### [Task]
Check every line of the data and copy the ones where "clock" appears.

### [Input material]
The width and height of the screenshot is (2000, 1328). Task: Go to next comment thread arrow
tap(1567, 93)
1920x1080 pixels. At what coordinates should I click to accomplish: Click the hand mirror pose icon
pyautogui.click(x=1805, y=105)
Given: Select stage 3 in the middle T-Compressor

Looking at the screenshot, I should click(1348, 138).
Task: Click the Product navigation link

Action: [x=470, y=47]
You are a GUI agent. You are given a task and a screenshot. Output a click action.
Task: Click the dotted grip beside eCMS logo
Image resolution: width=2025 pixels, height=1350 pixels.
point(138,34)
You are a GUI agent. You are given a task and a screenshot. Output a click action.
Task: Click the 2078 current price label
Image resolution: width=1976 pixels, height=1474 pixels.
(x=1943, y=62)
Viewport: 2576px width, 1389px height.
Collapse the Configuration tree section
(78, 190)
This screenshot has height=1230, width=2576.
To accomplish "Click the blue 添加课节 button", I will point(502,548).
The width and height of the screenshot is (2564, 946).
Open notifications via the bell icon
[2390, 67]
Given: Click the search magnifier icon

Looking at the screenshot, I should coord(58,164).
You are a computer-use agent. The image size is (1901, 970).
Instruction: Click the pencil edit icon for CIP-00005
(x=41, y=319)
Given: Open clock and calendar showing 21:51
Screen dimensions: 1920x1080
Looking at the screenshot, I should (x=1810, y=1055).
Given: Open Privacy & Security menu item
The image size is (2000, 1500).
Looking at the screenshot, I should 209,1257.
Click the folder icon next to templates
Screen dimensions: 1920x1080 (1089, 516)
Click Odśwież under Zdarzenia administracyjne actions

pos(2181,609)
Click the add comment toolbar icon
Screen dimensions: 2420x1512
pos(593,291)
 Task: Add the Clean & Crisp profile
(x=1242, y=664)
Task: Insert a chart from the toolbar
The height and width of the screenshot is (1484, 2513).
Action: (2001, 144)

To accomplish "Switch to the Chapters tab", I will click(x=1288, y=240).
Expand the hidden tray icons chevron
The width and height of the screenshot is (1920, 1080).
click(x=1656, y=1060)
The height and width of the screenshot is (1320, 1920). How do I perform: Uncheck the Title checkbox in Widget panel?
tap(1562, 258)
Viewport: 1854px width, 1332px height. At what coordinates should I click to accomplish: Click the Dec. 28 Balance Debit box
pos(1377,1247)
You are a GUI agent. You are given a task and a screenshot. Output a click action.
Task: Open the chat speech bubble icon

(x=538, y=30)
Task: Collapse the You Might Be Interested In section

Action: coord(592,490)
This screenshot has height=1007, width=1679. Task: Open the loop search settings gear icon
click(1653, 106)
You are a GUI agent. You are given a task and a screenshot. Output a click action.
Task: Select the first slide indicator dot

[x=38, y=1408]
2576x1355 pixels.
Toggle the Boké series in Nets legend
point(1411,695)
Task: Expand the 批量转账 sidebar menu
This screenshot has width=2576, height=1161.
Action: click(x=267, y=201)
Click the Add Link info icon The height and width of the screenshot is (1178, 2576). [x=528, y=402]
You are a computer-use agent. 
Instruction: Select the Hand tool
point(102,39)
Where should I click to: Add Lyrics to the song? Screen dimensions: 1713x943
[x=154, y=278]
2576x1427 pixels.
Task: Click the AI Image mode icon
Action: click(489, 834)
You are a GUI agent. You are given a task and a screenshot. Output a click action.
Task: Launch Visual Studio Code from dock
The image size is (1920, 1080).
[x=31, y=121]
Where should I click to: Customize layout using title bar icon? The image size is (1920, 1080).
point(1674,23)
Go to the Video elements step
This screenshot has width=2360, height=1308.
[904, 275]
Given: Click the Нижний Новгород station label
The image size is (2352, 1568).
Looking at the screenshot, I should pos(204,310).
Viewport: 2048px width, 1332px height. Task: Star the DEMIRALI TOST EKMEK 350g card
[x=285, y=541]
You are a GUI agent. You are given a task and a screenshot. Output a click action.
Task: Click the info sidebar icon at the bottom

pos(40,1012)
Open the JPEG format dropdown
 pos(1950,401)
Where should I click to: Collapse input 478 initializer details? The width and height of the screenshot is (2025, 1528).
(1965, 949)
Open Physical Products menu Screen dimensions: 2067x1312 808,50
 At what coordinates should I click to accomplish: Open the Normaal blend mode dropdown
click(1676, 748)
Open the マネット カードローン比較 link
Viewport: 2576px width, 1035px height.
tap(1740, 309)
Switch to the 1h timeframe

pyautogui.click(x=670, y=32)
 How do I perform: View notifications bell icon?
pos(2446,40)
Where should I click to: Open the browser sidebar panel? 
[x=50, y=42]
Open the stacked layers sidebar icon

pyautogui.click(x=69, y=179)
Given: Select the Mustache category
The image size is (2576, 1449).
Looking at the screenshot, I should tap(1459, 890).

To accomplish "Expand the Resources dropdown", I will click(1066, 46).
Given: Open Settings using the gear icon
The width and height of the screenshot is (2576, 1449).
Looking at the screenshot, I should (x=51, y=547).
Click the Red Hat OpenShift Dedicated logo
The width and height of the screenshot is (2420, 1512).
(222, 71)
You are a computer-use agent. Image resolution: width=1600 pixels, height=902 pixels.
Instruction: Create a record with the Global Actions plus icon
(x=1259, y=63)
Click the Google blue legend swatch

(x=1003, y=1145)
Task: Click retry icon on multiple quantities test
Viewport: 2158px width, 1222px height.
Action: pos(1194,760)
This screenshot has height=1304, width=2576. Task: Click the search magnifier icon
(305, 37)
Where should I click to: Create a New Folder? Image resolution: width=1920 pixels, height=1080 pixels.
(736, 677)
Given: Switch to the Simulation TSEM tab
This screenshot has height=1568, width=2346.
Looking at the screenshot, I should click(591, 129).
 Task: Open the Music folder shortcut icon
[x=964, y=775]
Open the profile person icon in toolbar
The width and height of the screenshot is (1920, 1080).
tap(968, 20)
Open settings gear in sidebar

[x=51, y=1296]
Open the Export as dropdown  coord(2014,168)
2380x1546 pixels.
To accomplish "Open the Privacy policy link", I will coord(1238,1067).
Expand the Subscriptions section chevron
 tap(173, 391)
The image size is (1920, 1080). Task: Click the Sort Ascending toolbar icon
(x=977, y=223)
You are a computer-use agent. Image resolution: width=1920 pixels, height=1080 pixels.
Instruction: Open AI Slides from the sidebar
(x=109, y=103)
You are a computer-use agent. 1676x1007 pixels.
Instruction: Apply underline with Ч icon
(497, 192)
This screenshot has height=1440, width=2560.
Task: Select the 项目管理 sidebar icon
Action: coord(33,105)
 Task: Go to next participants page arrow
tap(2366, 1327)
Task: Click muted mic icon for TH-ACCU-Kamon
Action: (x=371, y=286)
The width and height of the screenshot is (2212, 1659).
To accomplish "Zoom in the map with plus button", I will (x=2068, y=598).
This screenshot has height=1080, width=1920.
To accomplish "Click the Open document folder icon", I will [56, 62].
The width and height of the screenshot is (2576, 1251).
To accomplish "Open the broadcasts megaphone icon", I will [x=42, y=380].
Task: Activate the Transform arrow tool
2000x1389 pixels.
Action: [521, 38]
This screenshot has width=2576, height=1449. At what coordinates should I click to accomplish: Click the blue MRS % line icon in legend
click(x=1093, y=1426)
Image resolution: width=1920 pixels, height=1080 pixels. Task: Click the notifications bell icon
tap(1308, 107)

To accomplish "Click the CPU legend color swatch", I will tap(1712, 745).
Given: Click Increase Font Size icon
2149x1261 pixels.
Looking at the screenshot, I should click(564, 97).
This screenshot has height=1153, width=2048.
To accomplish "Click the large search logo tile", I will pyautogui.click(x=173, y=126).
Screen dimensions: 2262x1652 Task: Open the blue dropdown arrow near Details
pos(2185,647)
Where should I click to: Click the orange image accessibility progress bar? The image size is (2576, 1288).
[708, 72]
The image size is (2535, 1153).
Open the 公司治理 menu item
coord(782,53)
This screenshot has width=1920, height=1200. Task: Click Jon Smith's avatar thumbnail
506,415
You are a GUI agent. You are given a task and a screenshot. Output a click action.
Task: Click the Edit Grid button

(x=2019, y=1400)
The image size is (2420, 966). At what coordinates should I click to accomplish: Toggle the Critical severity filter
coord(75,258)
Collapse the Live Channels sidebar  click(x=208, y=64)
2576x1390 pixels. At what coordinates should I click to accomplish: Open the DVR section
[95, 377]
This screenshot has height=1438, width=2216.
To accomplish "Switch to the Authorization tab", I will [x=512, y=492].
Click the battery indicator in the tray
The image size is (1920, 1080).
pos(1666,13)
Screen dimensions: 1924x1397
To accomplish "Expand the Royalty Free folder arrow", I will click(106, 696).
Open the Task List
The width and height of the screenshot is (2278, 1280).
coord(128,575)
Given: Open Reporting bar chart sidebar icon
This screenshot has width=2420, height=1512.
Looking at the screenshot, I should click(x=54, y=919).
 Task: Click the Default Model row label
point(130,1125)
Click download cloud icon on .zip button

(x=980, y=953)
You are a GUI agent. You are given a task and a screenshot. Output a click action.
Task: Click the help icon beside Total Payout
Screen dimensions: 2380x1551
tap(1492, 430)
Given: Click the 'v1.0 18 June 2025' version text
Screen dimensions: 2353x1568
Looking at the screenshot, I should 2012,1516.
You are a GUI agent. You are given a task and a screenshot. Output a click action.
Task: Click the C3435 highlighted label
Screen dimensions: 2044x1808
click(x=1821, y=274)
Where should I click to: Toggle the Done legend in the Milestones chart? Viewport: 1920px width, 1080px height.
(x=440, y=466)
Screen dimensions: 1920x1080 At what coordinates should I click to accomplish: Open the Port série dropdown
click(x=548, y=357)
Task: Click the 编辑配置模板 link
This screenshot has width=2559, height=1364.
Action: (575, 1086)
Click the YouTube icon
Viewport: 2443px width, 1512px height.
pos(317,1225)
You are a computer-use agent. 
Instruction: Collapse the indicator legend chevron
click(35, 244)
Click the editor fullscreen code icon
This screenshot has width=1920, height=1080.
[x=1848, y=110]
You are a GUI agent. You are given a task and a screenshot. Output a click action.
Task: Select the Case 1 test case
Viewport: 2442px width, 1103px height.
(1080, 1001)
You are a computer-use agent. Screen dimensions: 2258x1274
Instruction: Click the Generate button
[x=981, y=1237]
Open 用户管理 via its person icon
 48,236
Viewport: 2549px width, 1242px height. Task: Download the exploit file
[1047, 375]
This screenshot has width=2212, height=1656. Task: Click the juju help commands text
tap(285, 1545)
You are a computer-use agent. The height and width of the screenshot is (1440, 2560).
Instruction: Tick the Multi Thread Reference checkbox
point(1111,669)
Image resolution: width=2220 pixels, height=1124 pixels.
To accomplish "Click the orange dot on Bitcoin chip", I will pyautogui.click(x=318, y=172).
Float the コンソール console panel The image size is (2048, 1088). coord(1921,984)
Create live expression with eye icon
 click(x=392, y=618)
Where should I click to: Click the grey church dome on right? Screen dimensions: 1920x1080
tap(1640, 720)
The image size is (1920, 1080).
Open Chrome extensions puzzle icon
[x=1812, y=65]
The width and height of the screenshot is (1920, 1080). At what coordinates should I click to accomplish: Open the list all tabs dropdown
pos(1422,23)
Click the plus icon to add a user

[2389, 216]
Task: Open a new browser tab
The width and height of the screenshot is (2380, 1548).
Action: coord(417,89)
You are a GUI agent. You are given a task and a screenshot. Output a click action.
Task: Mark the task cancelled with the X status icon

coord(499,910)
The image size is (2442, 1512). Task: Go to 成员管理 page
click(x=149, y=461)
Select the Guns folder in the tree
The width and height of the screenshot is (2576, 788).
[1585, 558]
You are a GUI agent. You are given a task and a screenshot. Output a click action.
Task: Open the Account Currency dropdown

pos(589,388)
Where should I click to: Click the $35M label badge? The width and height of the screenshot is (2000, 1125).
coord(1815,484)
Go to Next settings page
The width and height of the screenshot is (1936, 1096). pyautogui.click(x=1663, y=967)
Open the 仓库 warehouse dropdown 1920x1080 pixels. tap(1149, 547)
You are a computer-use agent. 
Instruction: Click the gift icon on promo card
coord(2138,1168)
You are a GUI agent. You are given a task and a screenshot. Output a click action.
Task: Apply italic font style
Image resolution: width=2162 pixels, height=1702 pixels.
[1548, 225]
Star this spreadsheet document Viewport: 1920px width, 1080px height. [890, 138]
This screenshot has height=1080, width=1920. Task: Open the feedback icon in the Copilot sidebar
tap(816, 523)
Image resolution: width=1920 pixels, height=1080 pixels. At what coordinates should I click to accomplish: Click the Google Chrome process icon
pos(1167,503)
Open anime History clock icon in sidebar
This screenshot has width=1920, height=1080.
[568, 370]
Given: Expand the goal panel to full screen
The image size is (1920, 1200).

### [Result]
Given: Open clock and calendar showing 21:51
Open anime History clock icon in sidebar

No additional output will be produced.